Possible Tornadoes Hit Texas

Possible Tornadoes Hit Texas

AUSTIN, Texas (AP) -- Another round of storms and strong winds moved east across Texas on Saturday, with three radar-confirmed tornadoes damaging homes and causing injuries in the Houston area.

It's the second day of turbulent weather in the state, where at least two people died in flood waters on Friday in central Texas and two were still missing from flash floods in the Austin area.

As the storms moved east, National Weather Service meteorologist Patrick Blood said a tornado went through Brazoria County near Alvin about 5 a.m. Saturday, injuring at least two people and damaging about 25 mobile homes in the community that's 30 miles south of Houston.

Thirty minutes later, a tornado hit the Houston suburb of Friendswood, collapsing the roof of one home. No one was injured because residents were not home, officials said. Another 30 or so homes had minor damage. And about 7 a.m. Saturday, between 10 and 30 homes were damaged by a tornado in a subdivision in eastern Harris County, Blood said.

In the Houston area, up to 8 inches of rain have fallen since Friday night, and will continue to fall until early Saturday afternoon, Blood said. That's resulted in flooded streets, leading officials to suspend public light-rail and bus transportation. The Houston Fire Department said it had responded to more than 90 water rescues by midmorning Saturday.

"A lot of the feeder roads are under water and we have some bayous that are out of their banks, contributing to the flooding around the city," Blood said.

Utilities in East Texas said 44,000 customers were without power. The National Weather Service issued a flash flood watch for areas near Houston, Galveston, Bryan, College Station, Tyler and Texarkana until Saturday afternoon.

The storms and suspected tornadoes, which forecasters say were caused by an upper-level disturbance from Mexico, socked an already-sodden swath of Texas that was still drying out from the remnants of Hurricane Patricia. Austin, San Antonio and surrounding areas were first hit Friday. Two people died when they were swept away by flood waters, and a man and a woman also were still unaccounted for in separate incidents.

More than 16 inches of rain soaked one neighborhood on Friday and Austin Bergstrom International Airport suspended all flights after a half-foot of water flooded the air traffic control tower; 40 flights were canceled there on Saturday.

Meanwhile, a lazy creek cutting through Texas wine country, a popular getaway spot, swelled into a rushing torrent, sending eight members of a vacationing church group scrambling to a second floor before they were rescued by the National Guard.
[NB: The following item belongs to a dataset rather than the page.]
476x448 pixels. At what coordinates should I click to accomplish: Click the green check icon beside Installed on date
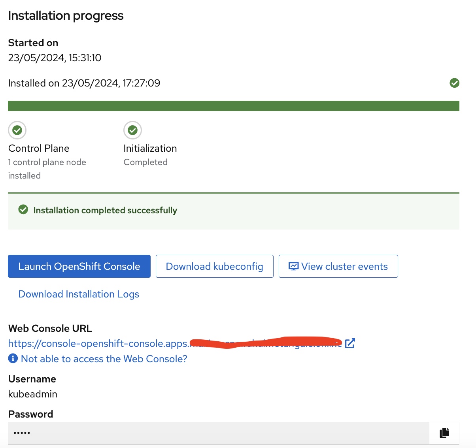(454, 83)
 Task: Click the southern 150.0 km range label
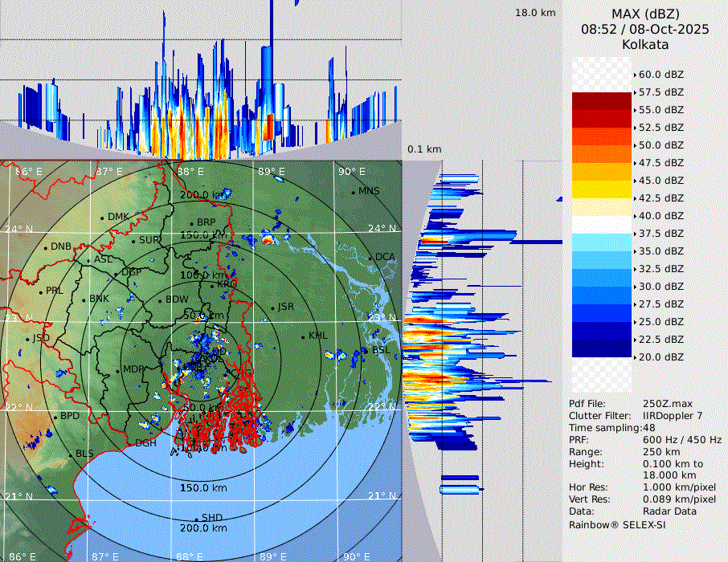click(x=202, y=488)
Similar conditions in May — soaking storms on the heels of others — caused devastating flooding on the Blanco River that swept homes from foundations and killed families who were carried downstream. The Blanco River this time swelled to about 26 feet in Wimberley, nearly twice the flood stage.

Abandoned cars, many submerged in water, littered back roads that weary drivers risked after heavy downpours flooded Interstate 35 between San Antonio and Austin, closing one of the busiest stretches of roadway in the U.S.

Farther south in Floresville, a suspected tornado caused only minor injuries, said Sgt. Jason Reyes of the Texas Department of Public Safety. Ruth Veliz, whose parents own a taco shop in town, said one of her employees yelled "Tornado!" and tried to keep the winds from blowing inside before a customer pulled her to safety.

"The door was flying open with her as she was trying to close it," Veliz said.